Semantic Difference — What the Schema Communicates

Functionally, both guarantee uniqueness. But they communicate different intent to anyone reading the schema:

  • CONSTRAINT: Declares “this column’s values must never be duplicated — it’s a business rule.” Appropriate for things like emails, order numbers, or tax IDs where the domain itself demands uniqueness. Another developer looking at the schema immediately understands “this is a business requirement.”
  • INDEX: Reads as “I’m indexing this column to optimize query performance.” When someone sees a unique index, it’s not immediately clear whether it exists for a business rule or purely for performance.

This distinction matters most six months later when a new team member reads the schema for the first time, or during code review. With a constraint, the question “can we drop this uniqueness?” is answered directly by the schema: “it’s a business rule, so no.” With only an index, making that judgment requires digging into documentation or commit history.

Practical Decision Guide

ScenarioChoiceReason
Business uniqueness (email, SSN, etc.)UNIQUE CONSTRAINTExplicitly marks a business rule in the schema
Column will be referenced by FKUNIQUE CONSTRAINTEnsures DB portability (Oracle, etc.)
Soft delete + conditional uniquenessUNIQUE INDEX + WHEREConstraints cannot have WHERE conditions
Uniqueness with included columnsUNIQUE INDEX (with INCLUDE)INCLUDE is an index-only feature

Practical rule: If it’s a business rule, use a constraint (CONSTRAINT). For conditional uniqueness or performance, use an index.

UNIQUE in Practice — The Most Widely Used Constraint

Unlike CHECK or FK, UNIQUE is used in virtually 100% of production systems. The reason is simple — without UNIQUE, you cannot fully prevent duplicate data at the app level alone.

-- App-level "email duplicate check" then INSERT flow:
-- 1. SELECT * FROM users WHERE email = 'a@b.com'  → not found
-- 2. INSERT INTO users (email) VALUES ('a@b.com')
-- But what if another request INSERTs the same email between 1 and 2? → Duplicate!
-- (Race Condition)

This race condition cannot be prevented by app-level validation alone. Another transaction can slip between the SELECT and INSERT. Only a DB UNIQUE constraint guarantees atomicity.

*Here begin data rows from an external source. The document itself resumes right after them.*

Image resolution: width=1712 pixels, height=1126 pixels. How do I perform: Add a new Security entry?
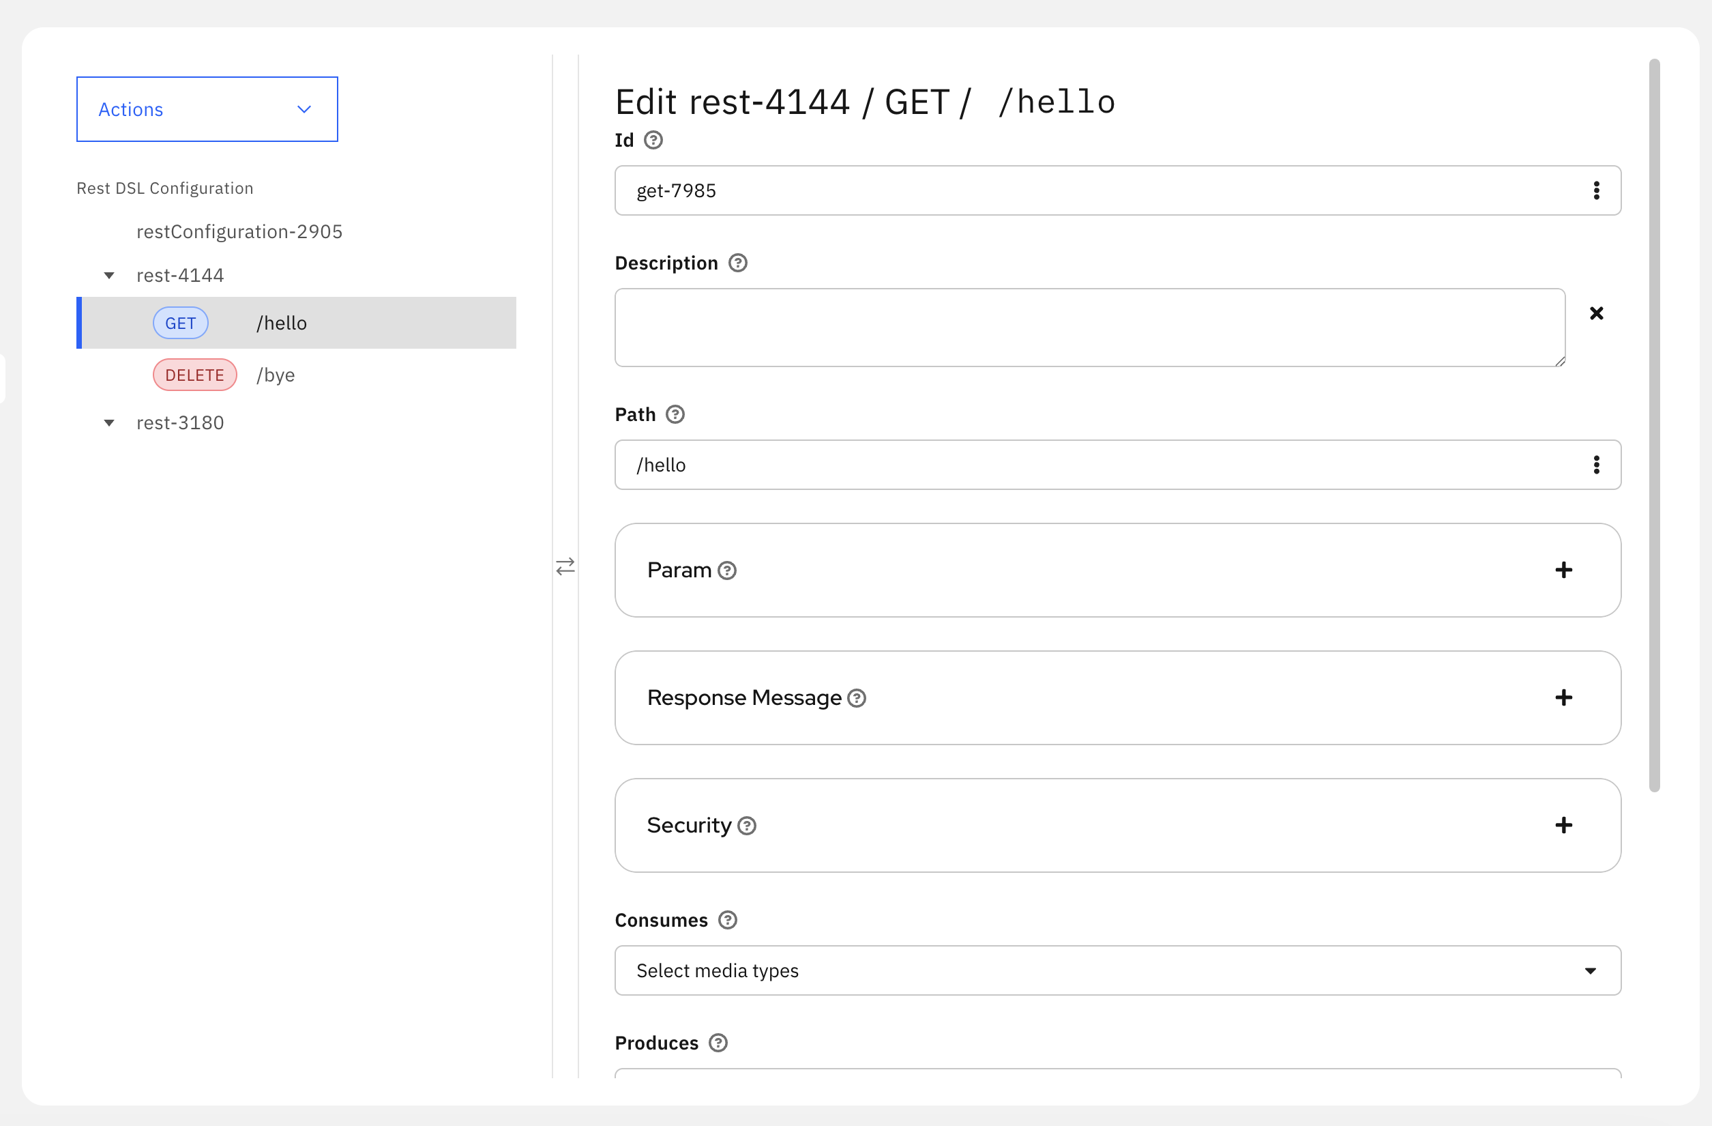pyautogui.click(x=1564, y=825)
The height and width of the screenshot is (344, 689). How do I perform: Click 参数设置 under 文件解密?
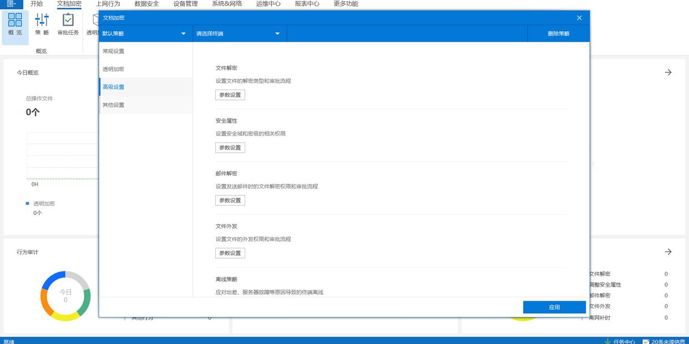[x=230, y=95]

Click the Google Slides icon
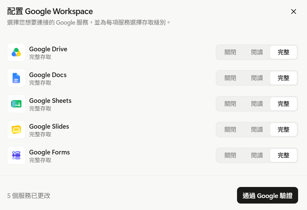tap(16, 130)
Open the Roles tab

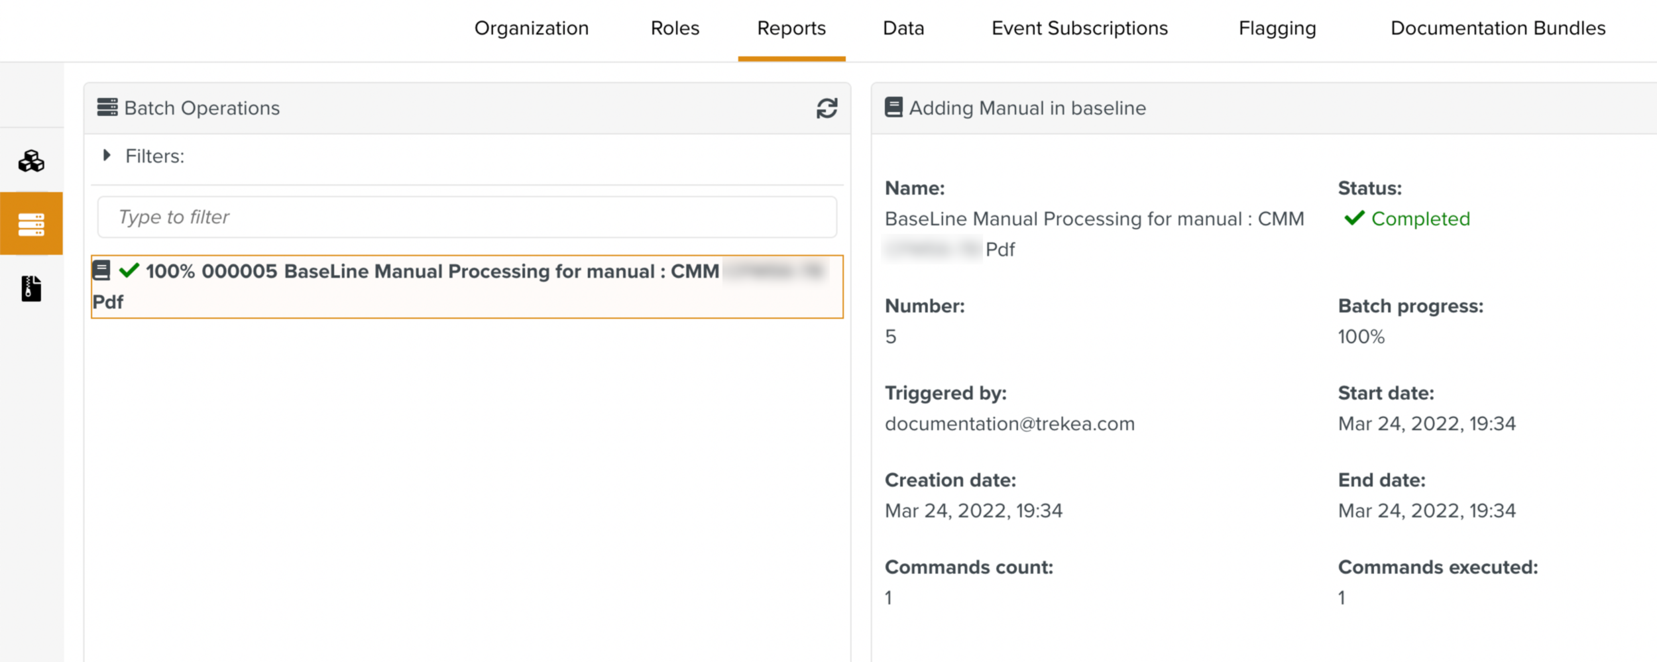pyautogui.click(x=675, y=28)
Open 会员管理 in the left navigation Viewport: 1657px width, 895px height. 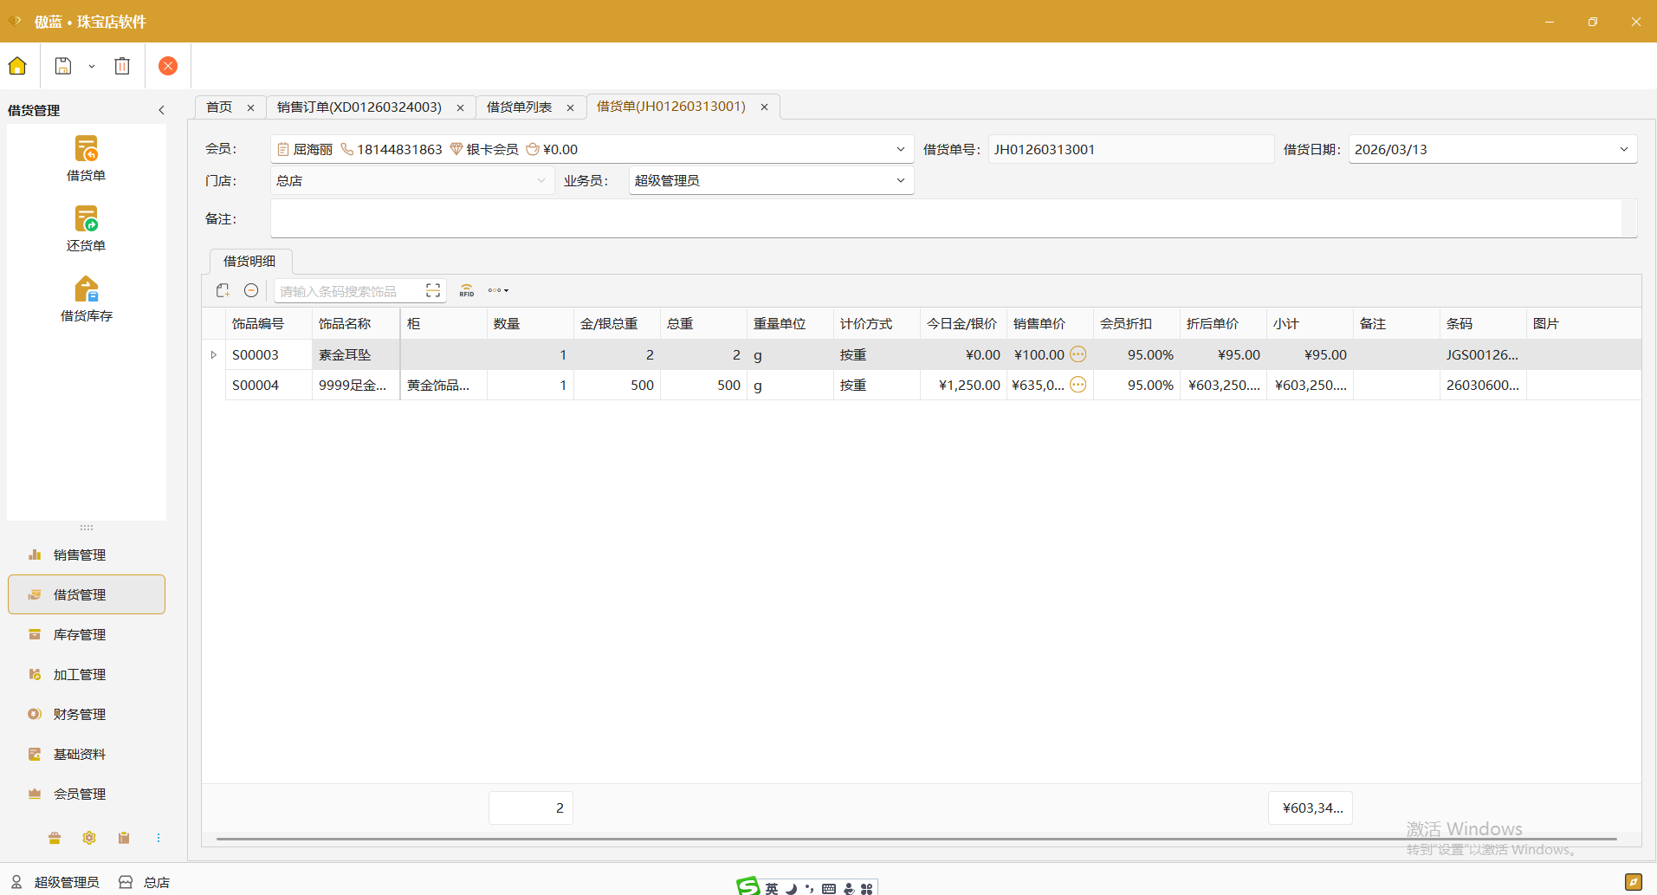pyautogui.click(x=78, y=793)
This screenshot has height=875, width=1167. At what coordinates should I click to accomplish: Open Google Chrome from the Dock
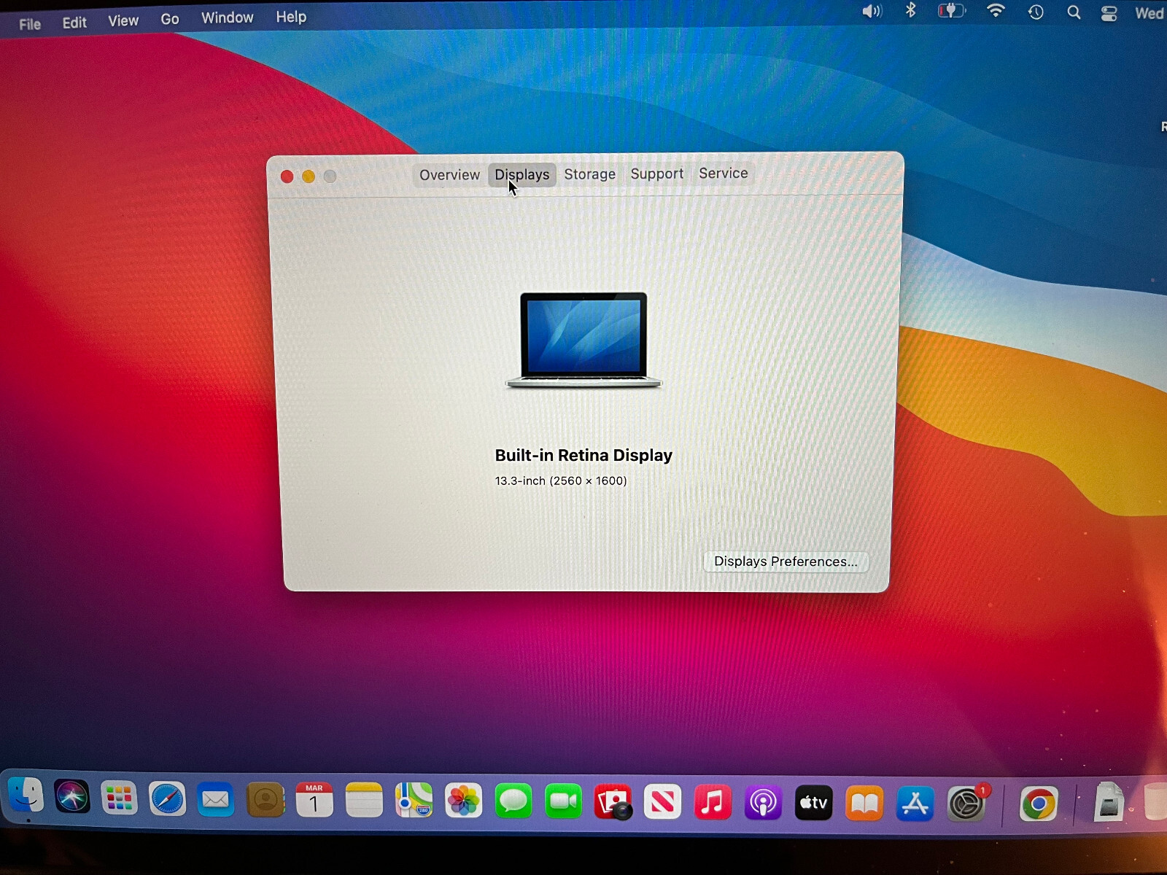pyautogui.click(x=1038, y=805)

Common patterns in practice:

  • Email, login ID, phone number → almost always UNIQUE
  • Order number, payment transaction ID → UNIQUE is essential to prevent duplicate payments
  • API idempotency keys → UNIQUE prevents duplicate request processing
  • Soft delete environments → teams that know about partial unique indexes (WHERE deleted_at IS NULL) use them actively, while teams that don’t often struggle with email-mangling workarounds

Practical advice: If you ever think “this value shouldn’t be duplicated,” add a UNIQUE constraint without hesitation. No amount of app-level checks can withstand concurrency.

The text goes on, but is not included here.